14 Apr 2024

planning for SCALE 2025

I missed Southern California Linux Expo this year. Normally I can think of a talk to do, but between work and [virus redacted] I didn’t have a lot of conference abstract writing time last fall. I need some new material anyway. The talks that tend to do well for me there are kind of a mix of tips for doing weird stuff.

I didn’t really have anything good to submit last fall, but this year I am building up a bunch of miscellaneous Linux stuff similar to what has worked for me at SCALE before. Because of the big Fediverse trend, the search quality crisis, the ends of third-party cookies and Twitter, and enshittification in general, it seems like there’s a lot more interest in redoing your blog—I know I have been doing it, so that’s what I’m going to see if I can come up with something on for next SCALE. But I’m not going to use a blog software package. I’m more comfortable with a mix of different stuff. This blog is now mainly done in Pandoc, auto-rebuilt by Make, and has a bunch of scripts in various languages, including shell, Perl, Python, and even a little bit of Lua now.

protip: use cowsay(1) to alert the user to errors in Makefile before restarting

I don’t really expect anybody to copy this blog, more outdo it by getting the audience to realize how much you can now do with the available tools.

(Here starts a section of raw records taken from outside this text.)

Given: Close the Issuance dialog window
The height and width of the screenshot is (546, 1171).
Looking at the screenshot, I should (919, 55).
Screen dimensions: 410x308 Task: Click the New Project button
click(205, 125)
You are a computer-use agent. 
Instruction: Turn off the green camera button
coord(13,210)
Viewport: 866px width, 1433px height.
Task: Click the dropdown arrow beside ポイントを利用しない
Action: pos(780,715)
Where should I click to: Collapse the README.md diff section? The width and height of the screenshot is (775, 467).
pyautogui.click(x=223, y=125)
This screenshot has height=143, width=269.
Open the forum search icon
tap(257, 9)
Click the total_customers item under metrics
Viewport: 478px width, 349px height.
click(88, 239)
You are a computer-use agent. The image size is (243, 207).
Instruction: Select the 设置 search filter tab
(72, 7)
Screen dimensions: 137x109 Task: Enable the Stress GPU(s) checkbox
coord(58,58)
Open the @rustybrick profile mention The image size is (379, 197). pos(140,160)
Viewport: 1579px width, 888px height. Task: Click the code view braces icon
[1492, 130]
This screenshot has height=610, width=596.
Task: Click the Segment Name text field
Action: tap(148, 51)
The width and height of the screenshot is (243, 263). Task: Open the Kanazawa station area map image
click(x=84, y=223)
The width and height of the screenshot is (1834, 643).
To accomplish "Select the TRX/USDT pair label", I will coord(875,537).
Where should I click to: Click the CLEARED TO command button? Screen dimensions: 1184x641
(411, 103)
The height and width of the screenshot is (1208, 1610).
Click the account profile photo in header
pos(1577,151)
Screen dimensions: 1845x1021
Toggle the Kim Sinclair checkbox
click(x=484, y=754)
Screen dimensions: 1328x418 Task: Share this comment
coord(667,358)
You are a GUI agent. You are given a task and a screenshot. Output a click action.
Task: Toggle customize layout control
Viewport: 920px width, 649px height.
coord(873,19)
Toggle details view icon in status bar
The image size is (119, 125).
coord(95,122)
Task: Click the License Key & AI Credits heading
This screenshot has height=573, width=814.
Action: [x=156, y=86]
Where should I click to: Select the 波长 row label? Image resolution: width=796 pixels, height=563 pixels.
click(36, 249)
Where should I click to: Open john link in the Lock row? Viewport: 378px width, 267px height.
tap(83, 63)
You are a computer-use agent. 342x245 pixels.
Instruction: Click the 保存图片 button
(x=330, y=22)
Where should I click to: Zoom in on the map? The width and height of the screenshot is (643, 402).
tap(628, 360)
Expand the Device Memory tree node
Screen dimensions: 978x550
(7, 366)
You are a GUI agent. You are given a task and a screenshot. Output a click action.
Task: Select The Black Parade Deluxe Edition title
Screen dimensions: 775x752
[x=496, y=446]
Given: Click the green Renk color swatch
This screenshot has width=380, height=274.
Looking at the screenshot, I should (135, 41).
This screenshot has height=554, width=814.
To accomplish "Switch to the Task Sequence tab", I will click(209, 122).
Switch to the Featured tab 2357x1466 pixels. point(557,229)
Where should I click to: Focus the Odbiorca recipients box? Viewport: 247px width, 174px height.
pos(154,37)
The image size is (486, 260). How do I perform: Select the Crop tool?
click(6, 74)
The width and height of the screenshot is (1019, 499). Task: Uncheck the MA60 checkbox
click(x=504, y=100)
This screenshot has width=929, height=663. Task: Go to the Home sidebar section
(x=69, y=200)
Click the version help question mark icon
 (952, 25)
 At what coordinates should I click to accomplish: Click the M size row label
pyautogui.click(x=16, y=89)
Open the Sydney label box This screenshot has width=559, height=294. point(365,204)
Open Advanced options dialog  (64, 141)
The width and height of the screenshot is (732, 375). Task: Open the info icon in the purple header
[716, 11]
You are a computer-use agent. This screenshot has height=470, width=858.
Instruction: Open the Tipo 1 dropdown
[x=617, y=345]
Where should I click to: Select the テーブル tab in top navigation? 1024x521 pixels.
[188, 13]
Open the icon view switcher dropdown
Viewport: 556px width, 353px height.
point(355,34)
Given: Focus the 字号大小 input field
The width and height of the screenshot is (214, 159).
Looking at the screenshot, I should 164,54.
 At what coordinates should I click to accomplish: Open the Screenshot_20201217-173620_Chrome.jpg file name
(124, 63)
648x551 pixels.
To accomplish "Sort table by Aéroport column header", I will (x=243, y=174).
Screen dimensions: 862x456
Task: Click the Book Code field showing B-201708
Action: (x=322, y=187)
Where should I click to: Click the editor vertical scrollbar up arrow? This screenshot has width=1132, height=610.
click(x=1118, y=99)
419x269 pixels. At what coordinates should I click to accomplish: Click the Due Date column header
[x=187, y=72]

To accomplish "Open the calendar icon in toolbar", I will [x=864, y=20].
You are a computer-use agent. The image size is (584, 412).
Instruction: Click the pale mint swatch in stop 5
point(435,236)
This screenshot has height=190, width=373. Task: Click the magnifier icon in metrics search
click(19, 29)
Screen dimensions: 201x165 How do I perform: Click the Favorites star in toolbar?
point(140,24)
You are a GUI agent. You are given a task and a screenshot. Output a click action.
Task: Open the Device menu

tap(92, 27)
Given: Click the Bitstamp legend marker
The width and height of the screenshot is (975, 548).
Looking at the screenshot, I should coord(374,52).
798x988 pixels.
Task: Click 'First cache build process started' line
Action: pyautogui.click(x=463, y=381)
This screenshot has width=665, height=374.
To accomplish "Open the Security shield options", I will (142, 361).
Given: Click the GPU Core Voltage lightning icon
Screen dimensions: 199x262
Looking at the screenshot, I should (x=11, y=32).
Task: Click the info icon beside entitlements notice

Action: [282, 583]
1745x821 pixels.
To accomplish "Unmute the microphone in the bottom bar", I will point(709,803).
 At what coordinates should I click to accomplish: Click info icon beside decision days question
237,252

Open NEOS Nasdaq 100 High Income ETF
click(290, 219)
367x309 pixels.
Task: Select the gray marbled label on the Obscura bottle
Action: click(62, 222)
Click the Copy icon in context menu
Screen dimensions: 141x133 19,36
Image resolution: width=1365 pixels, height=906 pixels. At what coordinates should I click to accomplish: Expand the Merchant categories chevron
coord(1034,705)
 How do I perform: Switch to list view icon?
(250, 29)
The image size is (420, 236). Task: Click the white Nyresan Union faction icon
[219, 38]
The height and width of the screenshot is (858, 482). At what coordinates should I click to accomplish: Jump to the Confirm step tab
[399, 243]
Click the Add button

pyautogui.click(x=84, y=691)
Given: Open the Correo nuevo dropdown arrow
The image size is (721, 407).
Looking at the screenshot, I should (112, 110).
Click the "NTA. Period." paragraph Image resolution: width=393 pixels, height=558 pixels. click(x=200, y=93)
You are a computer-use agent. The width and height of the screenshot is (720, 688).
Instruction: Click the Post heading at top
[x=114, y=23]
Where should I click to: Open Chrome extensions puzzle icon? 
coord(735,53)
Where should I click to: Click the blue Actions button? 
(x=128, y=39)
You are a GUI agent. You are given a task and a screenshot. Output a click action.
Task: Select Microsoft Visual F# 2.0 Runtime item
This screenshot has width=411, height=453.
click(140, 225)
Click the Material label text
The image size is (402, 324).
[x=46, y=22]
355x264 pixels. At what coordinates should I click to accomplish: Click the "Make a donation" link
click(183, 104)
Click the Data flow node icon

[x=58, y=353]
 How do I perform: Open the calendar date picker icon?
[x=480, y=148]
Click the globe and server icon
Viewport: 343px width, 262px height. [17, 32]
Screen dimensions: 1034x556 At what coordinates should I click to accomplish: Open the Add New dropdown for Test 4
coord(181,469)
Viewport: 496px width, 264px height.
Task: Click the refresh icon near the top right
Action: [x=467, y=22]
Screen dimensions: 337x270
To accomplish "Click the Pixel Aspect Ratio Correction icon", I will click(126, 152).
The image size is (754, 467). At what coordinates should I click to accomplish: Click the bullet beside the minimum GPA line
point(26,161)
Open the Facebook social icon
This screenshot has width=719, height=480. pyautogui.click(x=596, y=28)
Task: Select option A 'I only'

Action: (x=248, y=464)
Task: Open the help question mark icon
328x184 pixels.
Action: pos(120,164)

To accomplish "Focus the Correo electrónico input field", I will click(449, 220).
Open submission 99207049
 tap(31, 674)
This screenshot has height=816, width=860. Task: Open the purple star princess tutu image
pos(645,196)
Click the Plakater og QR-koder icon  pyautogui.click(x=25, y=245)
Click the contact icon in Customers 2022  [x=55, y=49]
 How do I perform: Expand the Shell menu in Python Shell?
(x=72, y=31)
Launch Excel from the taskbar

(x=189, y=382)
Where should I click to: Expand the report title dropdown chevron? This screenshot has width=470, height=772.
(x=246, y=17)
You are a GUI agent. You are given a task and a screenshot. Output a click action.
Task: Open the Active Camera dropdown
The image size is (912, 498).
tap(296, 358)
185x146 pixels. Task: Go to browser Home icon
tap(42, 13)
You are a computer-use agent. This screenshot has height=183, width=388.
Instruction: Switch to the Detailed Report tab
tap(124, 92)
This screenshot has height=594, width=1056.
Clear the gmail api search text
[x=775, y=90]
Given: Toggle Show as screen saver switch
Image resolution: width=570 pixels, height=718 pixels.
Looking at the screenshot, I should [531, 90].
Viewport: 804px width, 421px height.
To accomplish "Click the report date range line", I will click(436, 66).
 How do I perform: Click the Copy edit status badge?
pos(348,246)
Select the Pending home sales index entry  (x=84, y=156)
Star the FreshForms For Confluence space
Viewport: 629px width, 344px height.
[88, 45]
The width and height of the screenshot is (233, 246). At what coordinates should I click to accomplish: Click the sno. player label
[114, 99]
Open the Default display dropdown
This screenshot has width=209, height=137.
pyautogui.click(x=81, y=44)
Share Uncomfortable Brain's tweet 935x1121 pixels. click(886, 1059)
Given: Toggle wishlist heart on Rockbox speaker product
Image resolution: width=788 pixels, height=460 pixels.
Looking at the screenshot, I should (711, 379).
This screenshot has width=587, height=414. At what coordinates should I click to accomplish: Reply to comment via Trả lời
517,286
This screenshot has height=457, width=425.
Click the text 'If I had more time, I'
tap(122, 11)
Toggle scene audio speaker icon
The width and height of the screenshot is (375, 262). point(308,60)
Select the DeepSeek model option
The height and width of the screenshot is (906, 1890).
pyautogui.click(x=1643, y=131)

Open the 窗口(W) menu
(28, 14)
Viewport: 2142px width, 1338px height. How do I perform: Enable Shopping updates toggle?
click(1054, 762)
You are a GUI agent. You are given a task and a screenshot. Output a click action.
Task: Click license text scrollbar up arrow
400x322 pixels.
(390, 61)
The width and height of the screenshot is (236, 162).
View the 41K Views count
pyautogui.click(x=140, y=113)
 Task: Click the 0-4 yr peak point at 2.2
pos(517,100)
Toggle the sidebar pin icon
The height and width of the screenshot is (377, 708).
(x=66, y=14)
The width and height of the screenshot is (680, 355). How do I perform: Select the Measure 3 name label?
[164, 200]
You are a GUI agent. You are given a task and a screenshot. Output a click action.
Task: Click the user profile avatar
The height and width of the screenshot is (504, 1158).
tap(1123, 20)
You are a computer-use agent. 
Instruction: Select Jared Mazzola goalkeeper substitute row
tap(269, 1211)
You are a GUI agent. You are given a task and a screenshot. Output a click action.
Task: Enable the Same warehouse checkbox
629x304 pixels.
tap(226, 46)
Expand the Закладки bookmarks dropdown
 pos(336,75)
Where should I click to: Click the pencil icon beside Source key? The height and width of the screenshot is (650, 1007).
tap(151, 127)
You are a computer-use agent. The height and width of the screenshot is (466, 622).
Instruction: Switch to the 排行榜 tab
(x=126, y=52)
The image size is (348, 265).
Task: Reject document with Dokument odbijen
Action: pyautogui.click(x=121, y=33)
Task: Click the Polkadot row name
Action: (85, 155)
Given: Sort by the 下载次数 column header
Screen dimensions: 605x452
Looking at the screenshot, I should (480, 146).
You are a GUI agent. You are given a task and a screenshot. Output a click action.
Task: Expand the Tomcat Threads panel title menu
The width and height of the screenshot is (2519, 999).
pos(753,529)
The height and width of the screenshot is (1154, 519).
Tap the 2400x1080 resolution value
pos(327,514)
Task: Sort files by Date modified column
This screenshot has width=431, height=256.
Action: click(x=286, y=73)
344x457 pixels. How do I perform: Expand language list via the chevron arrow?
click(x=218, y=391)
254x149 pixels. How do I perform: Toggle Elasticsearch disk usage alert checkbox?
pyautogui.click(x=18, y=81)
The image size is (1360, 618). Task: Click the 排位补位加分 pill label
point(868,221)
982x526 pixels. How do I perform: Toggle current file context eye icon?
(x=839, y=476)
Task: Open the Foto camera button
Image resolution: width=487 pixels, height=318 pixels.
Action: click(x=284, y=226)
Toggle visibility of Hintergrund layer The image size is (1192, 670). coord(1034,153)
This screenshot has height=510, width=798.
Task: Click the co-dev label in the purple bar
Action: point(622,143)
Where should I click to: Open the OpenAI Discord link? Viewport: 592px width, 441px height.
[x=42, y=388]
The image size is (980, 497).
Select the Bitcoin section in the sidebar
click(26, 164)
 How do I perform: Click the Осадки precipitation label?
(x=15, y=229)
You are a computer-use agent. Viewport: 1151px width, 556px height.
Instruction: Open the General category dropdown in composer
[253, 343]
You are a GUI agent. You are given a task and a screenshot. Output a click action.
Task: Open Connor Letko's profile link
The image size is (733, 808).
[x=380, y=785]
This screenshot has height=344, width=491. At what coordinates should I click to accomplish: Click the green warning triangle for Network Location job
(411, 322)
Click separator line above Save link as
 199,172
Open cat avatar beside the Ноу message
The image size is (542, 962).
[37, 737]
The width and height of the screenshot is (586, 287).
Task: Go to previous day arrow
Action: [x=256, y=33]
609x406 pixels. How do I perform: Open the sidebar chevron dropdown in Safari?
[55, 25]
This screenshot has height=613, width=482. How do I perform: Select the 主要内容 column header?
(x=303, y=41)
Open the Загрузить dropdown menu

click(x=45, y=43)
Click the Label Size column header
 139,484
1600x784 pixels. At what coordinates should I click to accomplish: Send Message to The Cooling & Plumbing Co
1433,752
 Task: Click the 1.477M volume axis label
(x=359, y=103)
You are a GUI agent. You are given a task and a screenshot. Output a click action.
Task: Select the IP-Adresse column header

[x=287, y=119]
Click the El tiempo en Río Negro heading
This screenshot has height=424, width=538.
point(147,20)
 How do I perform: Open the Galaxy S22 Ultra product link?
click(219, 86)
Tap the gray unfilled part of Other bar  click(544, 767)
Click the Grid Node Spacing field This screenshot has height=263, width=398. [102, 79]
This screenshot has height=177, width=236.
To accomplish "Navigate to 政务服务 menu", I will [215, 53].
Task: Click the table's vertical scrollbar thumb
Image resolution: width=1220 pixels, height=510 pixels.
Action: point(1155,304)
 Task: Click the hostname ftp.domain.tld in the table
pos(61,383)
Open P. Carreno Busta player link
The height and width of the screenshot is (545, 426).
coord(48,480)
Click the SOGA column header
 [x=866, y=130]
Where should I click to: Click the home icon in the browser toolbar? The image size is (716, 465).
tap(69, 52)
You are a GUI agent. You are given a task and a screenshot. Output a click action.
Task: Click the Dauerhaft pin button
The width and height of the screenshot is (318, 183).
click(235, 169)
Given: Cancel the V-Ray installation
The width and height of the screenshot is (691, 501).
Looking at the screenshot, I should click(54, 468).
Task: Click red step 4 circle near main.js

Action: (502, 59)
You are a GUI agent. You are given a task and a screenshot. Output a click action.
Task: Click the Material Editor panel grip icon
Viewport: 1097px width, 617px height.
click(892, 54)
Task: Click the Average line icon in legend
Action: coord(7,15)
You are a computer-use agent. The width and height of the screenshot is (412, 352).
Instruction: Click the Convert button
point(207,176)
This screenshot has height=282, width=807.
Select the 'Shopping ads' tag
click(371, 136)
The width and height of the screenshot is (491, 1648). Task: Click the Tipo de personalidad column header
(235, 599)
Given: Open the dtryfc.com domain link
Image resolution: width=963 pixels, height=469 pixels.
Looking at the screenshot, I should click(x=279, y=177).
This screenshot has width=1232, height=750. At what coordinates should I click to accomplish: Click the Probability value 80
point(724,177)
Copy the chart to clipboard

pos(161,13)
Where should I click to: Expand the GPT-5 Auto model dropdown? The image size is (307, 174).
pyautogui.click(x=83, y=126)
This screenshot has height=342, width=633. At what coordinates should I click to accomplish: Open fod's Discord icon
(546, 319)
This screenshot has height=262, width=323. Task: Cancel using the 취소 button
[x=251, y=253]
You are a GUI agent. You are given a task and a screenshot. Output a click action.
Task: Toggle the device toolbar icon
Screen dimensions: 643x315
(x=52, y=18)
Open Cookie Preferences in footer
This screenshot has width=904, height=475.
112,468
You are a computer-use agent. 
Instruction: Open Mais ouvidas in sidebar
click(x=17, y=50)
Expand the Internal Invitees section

I’m not going to win any design prizes but with modern CSS I can make a reasonable responsive layout and dark/light modes. And yes you can make a valid RSS feed in GNU Make.

The feature I just did today is the similar posts in the left column. Remember that paper about how you can measure the similarity between two pieces of text by seeing how well they compress together? “Low-Resource” Text Classification: A Parameter-Free Classification Method with Compressors - ACL Anthology This is Python code for rating similarity of chunks of text. Check it out in the left column, you can now follow the links to similar blog posts.

import gzip

def z(s):
    return len(gzip.compress(bytes(s, 'utf-8')))

def simscore(t1, t2):
    "lower is better"
    if len(t1) == 0 or len(t2) == 0:
        return 1
    base = z(t1) + z(t2)
    minsize = min(z(' '.join([t1, t2])),
                  z(' '.join([t2, t1])),
                  base)
    return int(10000 * minsize/base)

Next I will probably try stuff like Fediverse-powered comments, some kind of search feature, LLM training set poisoning, some privacy and p2p features, and maybe something else. A lot of what I’m doing here will be possible to translate into other environments, and should be portable to people’s favorite blog software.